• Task directions: In the blog post below, list every kind of animal named in the sentence about what the writer has seen since starting birding.

• Text section:
*** Block opens ***

Sunday, 16 August 2015

Scatological Musings

It is impossible to go bird watching and not take notice of all the other beautiful, weird and wonderful things that nature has to offer.  Since starting birding just over two years ago, I have seen a grass snake catch a frog, watched a dragonfly hatch, been enchanted by wasp spiders (this from an arachnophobe) and developed a niche interest in hoverflies.  The whole art of birding - standing quietly, moving slowly and cautiously - perfectly lends itself to seeing and musing on things to which you would never normally give a second glance.

And so it was yesterday at the Waterworks and this time the subject was, well, poo.  I have, I suspect, a greater than average knowledge of faeces (being a nurse of 35 years standing, I hasten to add; not because I have another much weirder niche interest), but animal faeces is a whole new world of fascination. Initially I came across this:

I have no idea what creature produced it - fox maybe, or dog - but look at those green bottles!  Once you get past the yuk factor of exactly what they are doing - they are stunning.  They were like little green robots, busy and metallic and before we dismiss them as gross, let's not forget that it is their larvae that I have used, with great success, in maggot therapy to clean non-healing wounds.  They are little life savers!

*** Block closes ***

• Recorded information:
*** Block opens ***

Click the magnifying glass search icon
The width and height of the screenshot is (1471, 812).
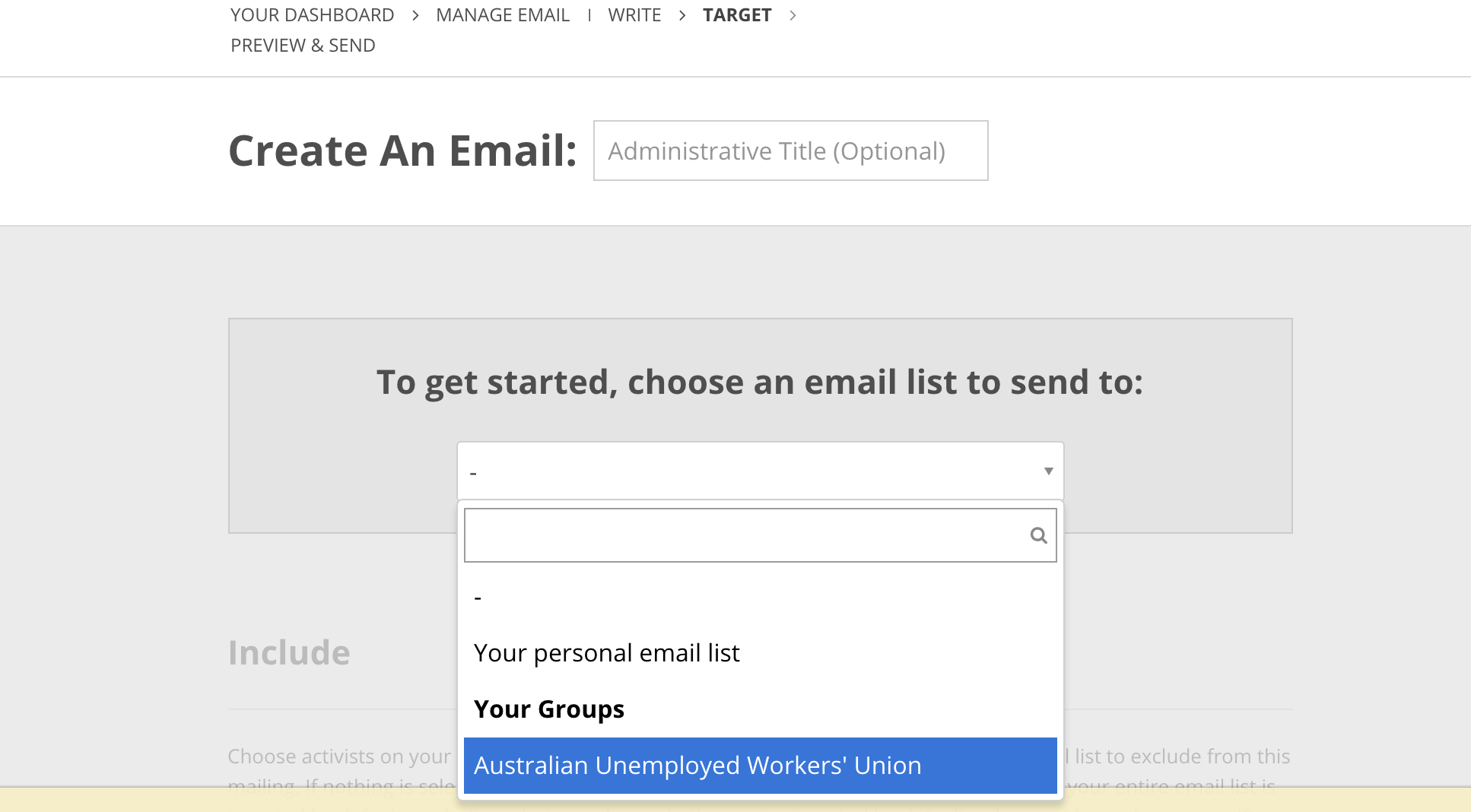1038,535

*** Block closes ***
*** Block opens ***

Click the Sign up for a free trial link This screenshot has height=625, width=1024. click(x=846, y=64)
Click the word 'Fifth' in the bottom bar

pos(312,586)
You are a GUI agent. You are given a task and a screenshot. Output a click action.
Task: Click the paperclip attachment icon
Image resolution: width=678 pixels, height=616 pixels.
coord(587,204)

*** Block closes ***
*** Block opens ***

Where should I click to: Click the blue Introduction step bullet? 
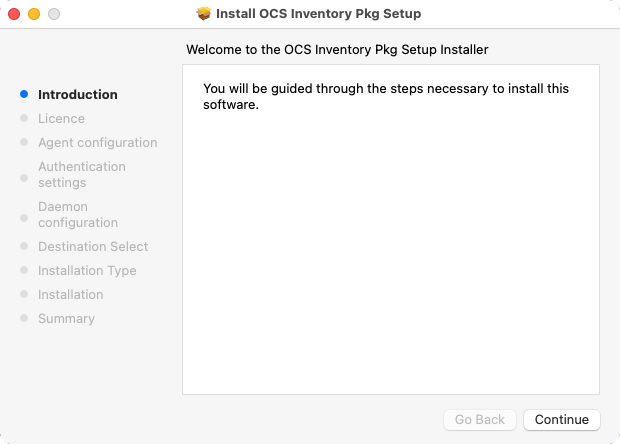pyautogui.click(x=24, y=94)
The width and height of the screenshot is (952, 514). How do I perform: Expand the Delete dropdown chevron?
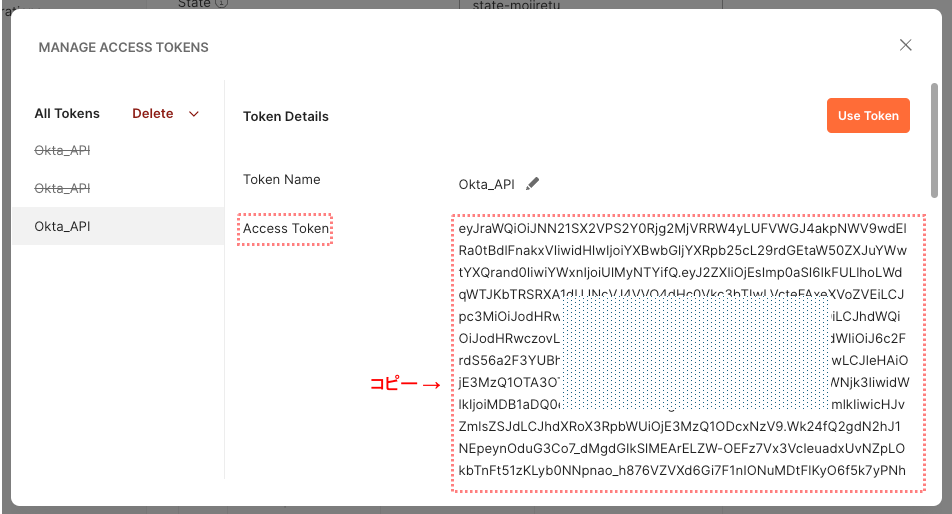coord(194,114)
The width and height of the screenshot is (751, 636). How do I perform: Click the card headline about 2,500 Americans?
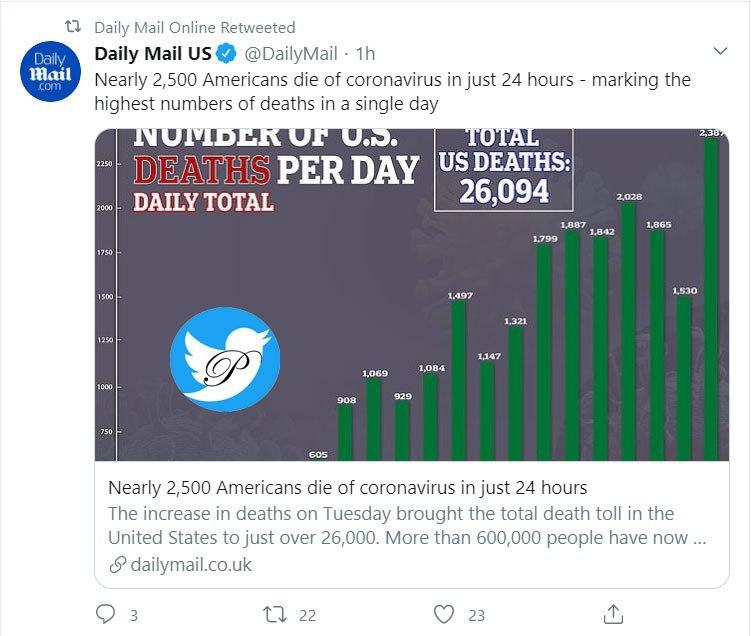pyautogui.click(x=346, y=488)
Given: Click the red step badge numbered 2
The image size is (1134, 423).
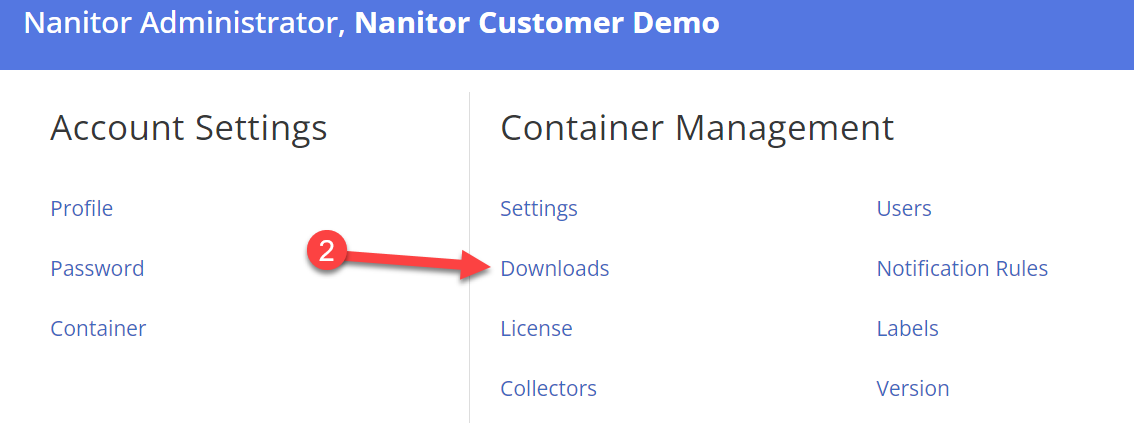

*** Block closes ***

• Written reply: grass snake, frog, dragonfly, wasp spiders, hoverflies